"I don't know, I have hardly thought it out yet. You see, we can manage with this lot we have on board without much difficulty, and I don't know that I should be justified in going round to Cape François on purpose to land them. So far we have not been able to bring any news of value, and at any rate I think we might as well cruise about here a little longer. There is one thing, if we should fall in with anyone bigger than ourselves and have to fight for it, those fellows who have just gone below will be a valuable addition to our strength. When it comes to a hand-to-hand fight seven stout fellows might turn the scale."
"Yes, there is something in that, and I am glad you mean to keep them on board for a bit. I think the girls will be very good fun when they have a little got over what they have gone through. The young one is a jolly little thing, and her sister is very pretty, in spite of her short hair and boy's dress, though one had not much opportunity of forming an idea as to whether she had any fun in her."
"I fancy it will be some time before she will feel inclined for a flirtation, Turnbull," Nat laughed. "What she has gone through, and what she has seen in the way of horrors, is enough to damp a girl's spirits for a very long time."
In the morning the ladies did not appear at breakfast.

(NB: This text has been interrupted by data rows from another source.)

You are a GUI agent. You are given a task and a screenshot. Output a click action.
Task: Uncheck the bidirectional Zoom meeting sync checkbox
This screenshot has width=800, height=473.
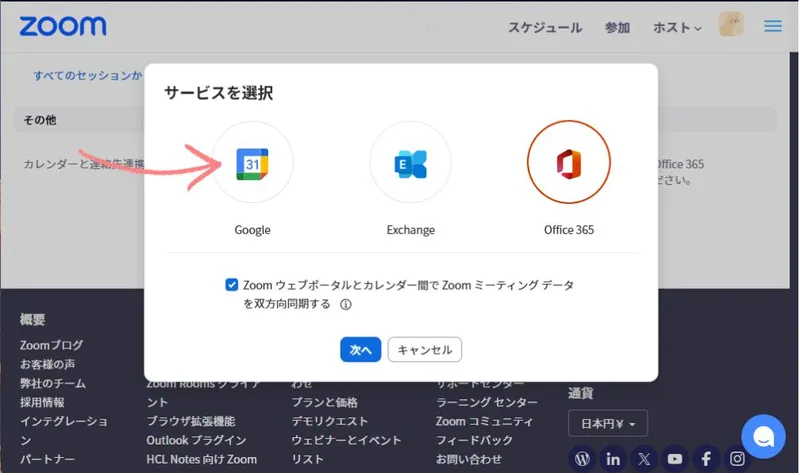[x=232, y=285]
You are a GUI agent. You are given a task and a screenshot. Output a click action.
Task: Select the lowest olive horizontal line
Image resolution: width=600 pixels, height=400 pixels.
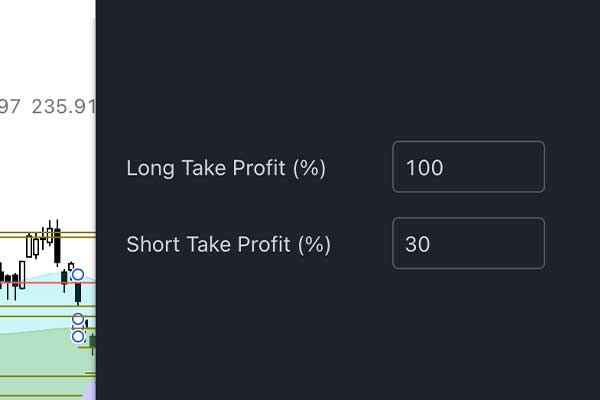click(40, 395)
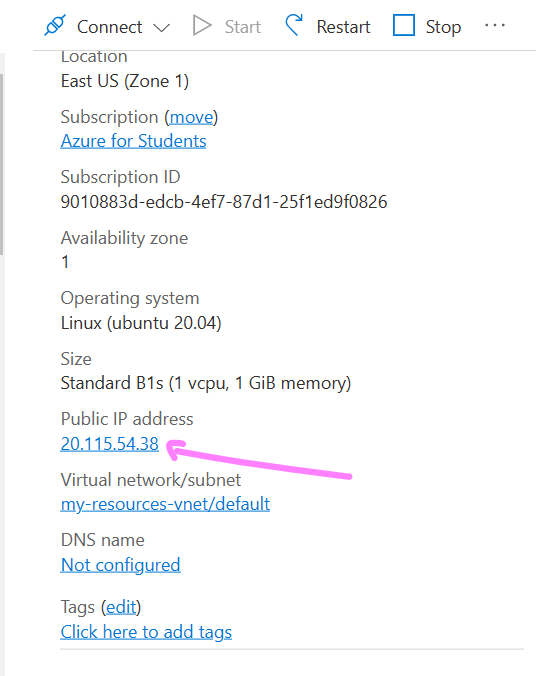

"My wife is completely prostrated," Monsieur Pickard said, "and the two girls are shy and do not like showing themselves until they have made up a couple of dresses. Your steward gave them the roll of white cotton early this morning and needles and thread, and both are very hard at work. I hope you will excuse them, they will come out and have breakfast here after we have done. May I ask where we are sailing now?"

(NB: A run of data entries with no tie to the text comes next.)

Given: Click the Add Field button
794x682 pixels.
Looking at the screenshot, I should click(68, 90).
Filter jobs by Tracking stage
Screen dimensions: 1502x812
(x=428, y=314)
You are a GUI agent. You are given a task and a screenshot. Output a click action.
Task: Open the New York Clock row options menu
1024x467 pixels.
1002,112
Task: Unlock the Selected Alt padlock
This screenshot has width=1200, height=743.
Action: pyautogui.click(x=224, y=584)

"We are sailing east, monsieur. I hope that it will not inconvenience you to be a few days on board. My orders are to cruise up and down the coast, and I wish therefore to go east as far as the boundary between the French and Spanish portions of the island; after that I can go round into the bay of Hayti and land you at Port-au-Prince or Cape François, whichever you would prefer."
"It will make no difference whatever to us, and indeed I am sure that a cruise on your beautiful little ship will be the very best thing for my wife and daughters. They will have perfect rest and sea air, and it will not be necessary for them to tell over and over again the stories of their sufferings; but I lament that we should be putting you to such personal inconvenience."

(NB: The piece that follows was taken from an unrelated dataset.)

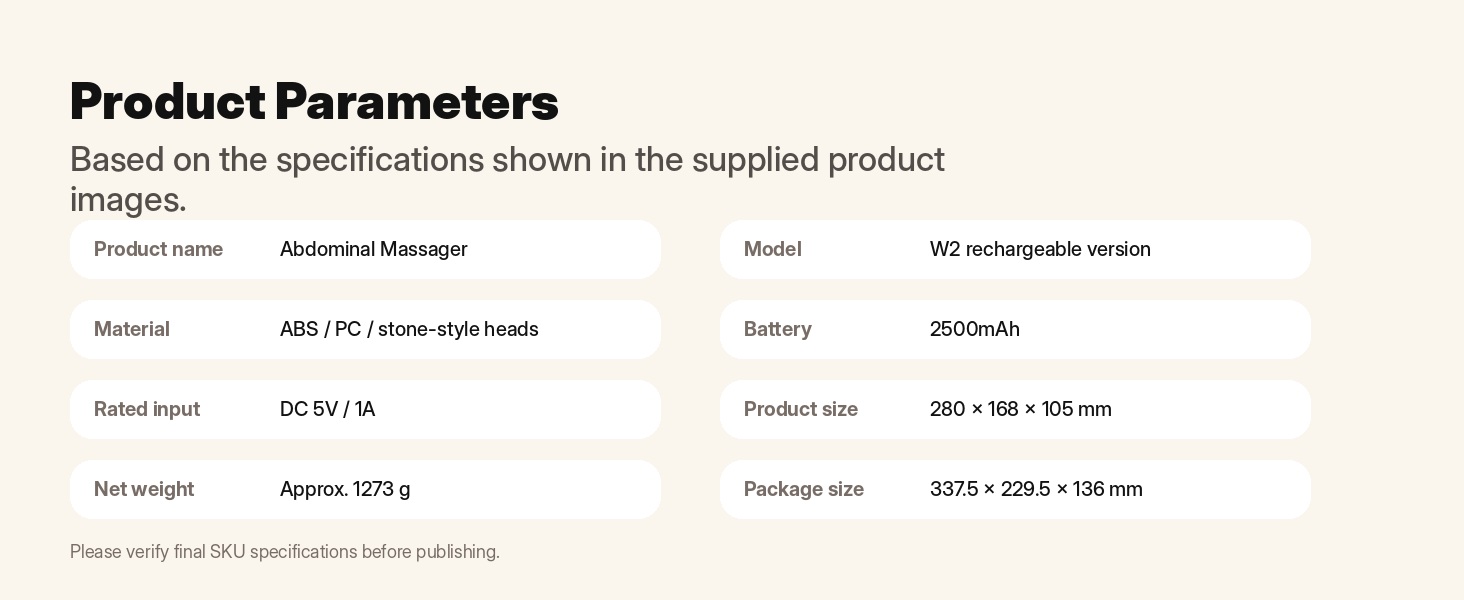Select the Material row label
Image resolution: width=1464 pixels, height=600 pixels.
click(132, 329)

"I can assure you, monsieur, that you are putting us to no inconvenience whatever. We sleep just as well in our cots as in our berths, and the society of the ladies and yourself will be a very great pleasure to us, for as a rule we have very small opportunity in that way."
"You speak our language very fluently, Monsieur Glover."
"I am afraid that I speak it more fluently than grammatically. I had the opportunity of picking it up by ear last year, when I was staying for six weeks at the house of Monsieur Duchesne at Cape François."